Initiator der Prozession war Georges Puig, ein Winzer, der durch eine Wanderung in den Bergen aufgeschreckt wurde: Er sah das niedrige Niveau in einem Staudamm, der üblicherweise die Ebene im Sommer versorgt. „Da wusste ich: Diese Saison wird hart für uns Bauern werden, noch härter als 2022.“ Denn schon das vergangene Jahr ging als das trockenste in die Geschichte der Region rund um Perpignan ein. „Ich sehe es bereits kommen: Meine Traubenernte wird dieses Jahr gering ausfallen. Die Reben werden blühen, aber die Früchte ganz klein bleiben, geradezu winzig.“
Die Menschen in Frankreich erleben gerade eine so außergewöhnliche Situation, dass sie sogar ein neues Wort dafür fanden: Die Winterdürre. Die Flüsse sind nicht erst im Sommer, sondern schon im Februar trocken gefallen, die Trinkwasserversorgung ist in vielen Kommunen gefährdet.

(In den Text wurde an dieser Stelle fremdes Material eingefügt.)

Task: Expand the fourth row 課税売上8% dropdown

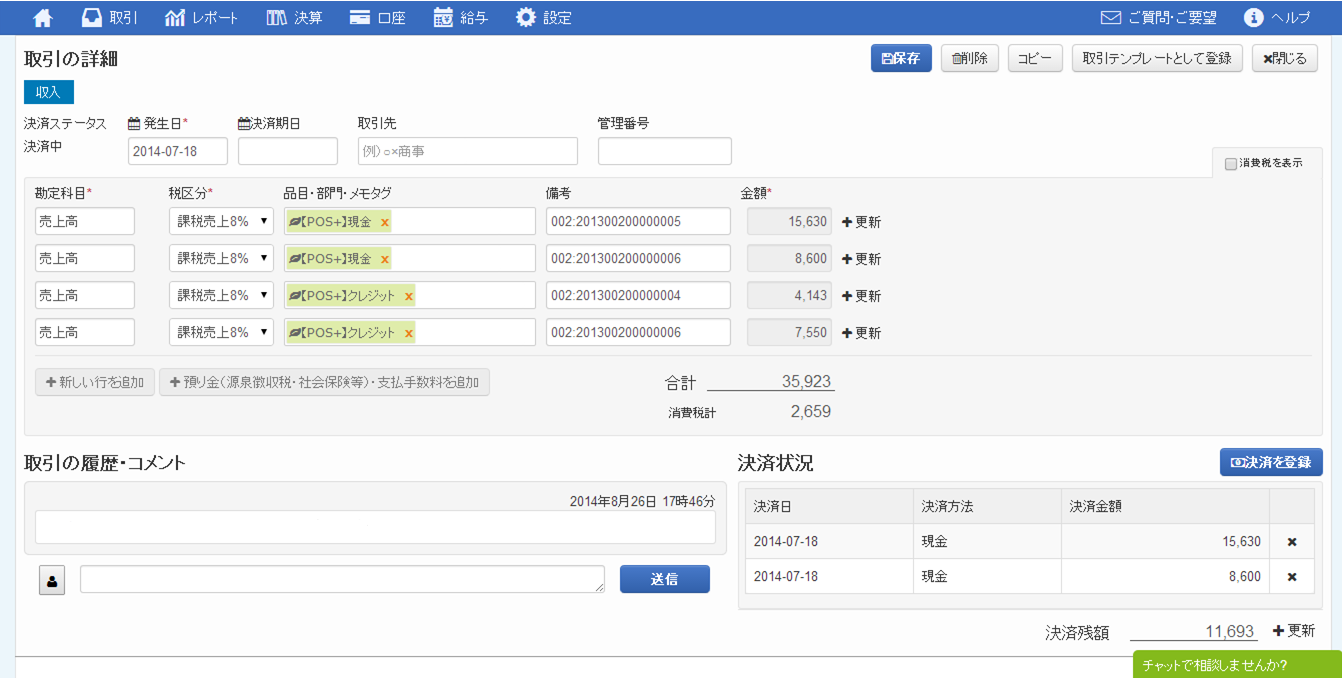Action: [221, 333]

So wurde inzwischen in vielen Kommunen die „alerte sécheresse“ ausgerufen, also eine „Dürre-Warnung“: Seitdem dürfen Bewohnerinnen und Bewohner ihre Gärten nicht mehr gießen, keine Autos mehr waschen und auch keine privaten Pools mehr befüllen. mehr Informationen
„Dieses Ritual wurde seit fast 150 Jahren nicht mehr praktiziert“, sagte der Erzpriester der Kathedrale von Perpignan, Benoît de Roeck, der die auf Wunsch eines örtlichen Winzers organisierte Zeremonie leitete.
Saint Gaudérique (Galdéric auf Katalanisch), ein Bauer aus Aude, der im 9. Jahrhundert lebte, ist einer der berühmtesten und gefeiertsten katalanischen Heiligen und wurde „traditionell wegen Wasserproblemen angerufen“, präzisiert er.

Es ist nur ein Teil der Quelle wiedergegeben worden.